Students come to college young ignorant and hormonal , wanting to do good and easily mislead as to what is true and what is good.
There is no genocide perpetrated by Israel. The icc specifically states there is no such finding. Phillipe Sands, attorney represent palestinians in international forums says Israel did not commit genocide. Numerous retired eu and USA admirals and generals have said that the civilian to fighter death ration in Gaza is lower than in any other urban warfare between any other parties due to Israel’s unprecedented measures to avoid civilian casualties. Hamas has admitted 85% of deaths in Gaza were fighters. When did you get the idea Israel committed genocide? When Israel halted fighting to vaccinate Gaza kids to prevent disease ? Israel in fact has been fighting against the genocidal acts and general declared intents of Hamas , the Iranian regime , and other Iranian proxies. Israel has been attacked in seven fronts from Oct 7 2023. But the misled students at Swarthmore somehow manage to mischaracterize Israel as having waged a genocidal war from that date. Astounding.
I’m sorry you have been mislead by your professors. I’m sorry they don’t care about you and have been willing to sacrifice you and other students to their agendas. They have misinformed you about the Middle East … a fascinating and complex part of the world about which I encourage you to actually learn. I am sorry your professors have mislead you about criminal justice system. I am sorry you misunderstand the duties and obligations of being on campus , and the risks of your behavior. No doubt your professors have mislead you in that too as students are cannon fodder to them.

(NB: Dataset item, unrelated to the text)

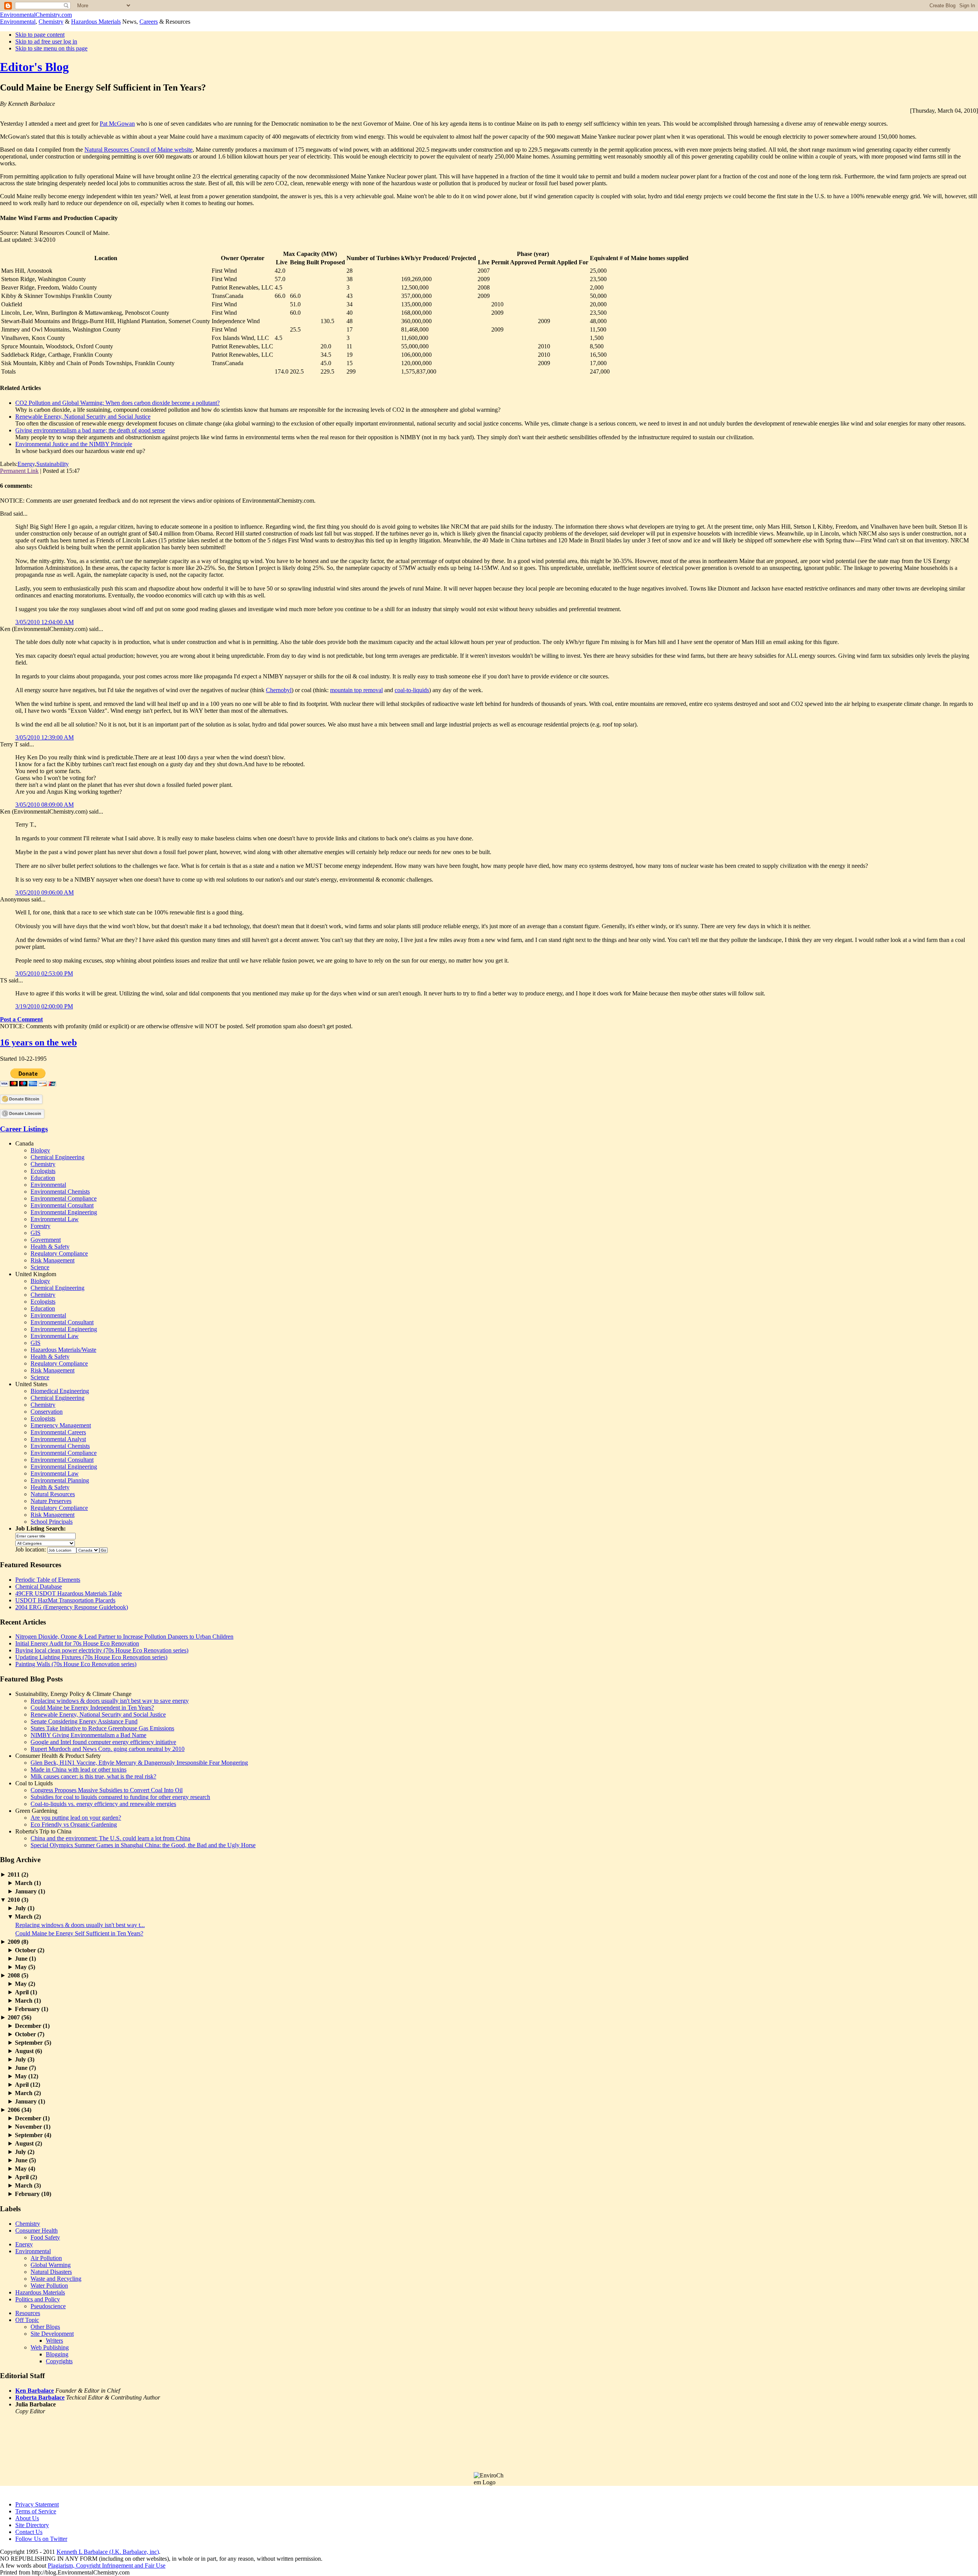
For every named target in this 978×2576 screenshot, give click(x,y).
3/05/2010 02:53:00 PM (44, 973)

The encampments drew multiple police departments and the fbi ‘s attention to campus. They put foreign students at risk of deportation. They brought masked outsiders to camps through the night , who could have raped killed stolen or otherwise harmed students. The encampments also promoted violence and hate. How would you like the administration to respond if the same kind of vitriole hate speech and actual assaults and batteries were directed by a student group at black people , LGBTQ, women , Asians , Latinos or any other group ?
Students were advised repeatedly to get off the encampment. Some listened some didn’t. SJP had already been banned for good cause. Some didn’t adhere to that. There is a limit and the encampment students passed it.
I’m sorry you have been mislead to act harmfully and to your own harm . This is a lesson to learn and carry with you so you don’t get drawn into such a position again. Your professors who misinformed you about the Middle East , criminal justice , and the nature of acting responsibly on campus did not give a fig for your well being. Or for the truth. They should be fired.
Btw , the Iranian regime you support killed 30,000-100,000 Iranians in a few days for protesting. They rape women before murdering them for showing a bit of hair to prevent the woman going to heaven. They hang lgbtq. And they were sprinting to nuclear weapons while compelling genocidal chants . They were also on the cusp of having enough advanced long range missiles to make it impossible to adress their nuclear weapons program later. The shot a missile 2500 miles but that missile had a 4000 mile capability. The Iranian regime was also supplying Putin with weapons against Ukraine, and supplying China with cheap oil. Both parties say and have long said Iran could not be allowed to have nuclear weapons. Dems are now going against their own prior statements out of partisan rejection of anything Trump does. But they have long said they too would have prosecuted this war.